1. ELA 10B Equality Mr. Germann
“It Can’t Be Helped”
By Barry Broadfoot
Pre-Reading
1. Read aloud the italicized paragraph. Discuss:
a. Why did the Canadian Government consider Japanese-Canadians to
be “enemy aliens” during World War II?
b. What does the phrase “stripped of their rights” mean?
c. Is it unusual to place civilians in wartime internment camps?
Reading – Silently read story.
Post-Reading
Respond to the following questions in full answers.
1. What part of the selection aroused strong feelings in you? What were those
feelings?
2. Why do you think the fourteen-year-old narrator couldn’t accept the idea
that what happened was due to Fate (shikata-ga-nai)?
3. At the end the narrator says: “It could have been helped. We were not
cattle. We were human beings, Canadians, and I still say to hell with their
shikata-ga-nai. Whom is he most angry with the Canadian government or
his fellow Japanese Canadians? Both? Why? What do you think he would
have liked to do to stop the government in its tracks?

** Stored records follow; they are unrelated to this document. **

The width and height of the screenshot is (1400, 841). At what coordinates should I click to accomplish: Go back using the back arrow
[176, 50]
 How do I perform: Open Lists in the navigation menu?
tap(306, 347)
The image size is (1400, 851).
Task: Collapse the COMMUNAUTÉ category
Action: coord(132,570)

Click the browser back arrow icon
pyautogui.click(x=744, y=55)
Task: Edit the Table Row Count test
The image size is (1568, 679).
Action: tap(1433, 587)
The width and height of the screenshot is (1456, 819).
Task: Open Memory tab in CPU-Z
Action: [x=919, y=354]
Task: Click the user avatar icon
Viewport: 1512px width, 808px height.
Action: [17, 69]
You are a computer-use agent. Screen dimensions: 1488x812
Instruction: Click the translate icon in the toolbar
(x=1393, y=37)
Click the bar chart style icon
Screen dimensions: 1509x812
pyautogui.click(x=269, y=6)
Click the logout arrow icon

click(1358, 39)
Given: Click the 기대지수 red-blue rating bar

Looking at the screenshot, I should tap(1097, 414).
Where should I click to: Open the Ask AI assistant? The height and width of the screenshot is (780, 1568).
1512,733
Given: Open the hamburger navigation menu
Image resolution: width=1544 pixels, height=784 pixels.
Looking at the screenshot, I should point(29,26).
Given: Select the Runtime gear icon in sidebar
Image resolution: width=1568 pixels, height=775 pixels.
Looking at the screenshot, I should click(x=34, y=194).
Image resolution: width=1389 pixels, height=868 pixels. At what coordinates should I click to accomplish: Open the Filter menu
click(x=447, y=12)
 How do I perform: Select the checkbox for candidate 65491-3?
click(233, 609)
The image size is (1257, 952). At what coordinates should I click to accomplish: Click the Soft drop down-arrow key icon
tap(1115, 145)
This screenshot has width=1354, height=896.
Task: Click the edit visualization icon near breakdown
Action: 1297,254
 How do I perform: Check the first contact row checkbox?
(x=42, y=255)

4. Do you think the narrator was proud of anything or anybody during the
wartime period?
5. How do you think the internment camp survivors should feel now? Should
they just forget about it – as though it never happened? Why or why not?
6. Do you think the Canadian government had any justification for putting
thousands of the country’s citizens in internment camps? Why or why not?
Response Journal
1. Imagine you and your family have been interned in a camp because it is believed that
you are enemy aliens. Furthermore, some families have been split up. Each person is
allowed to write one letter a month. Write your first letter describing your feelings to
a parent, relative or friend in another camp.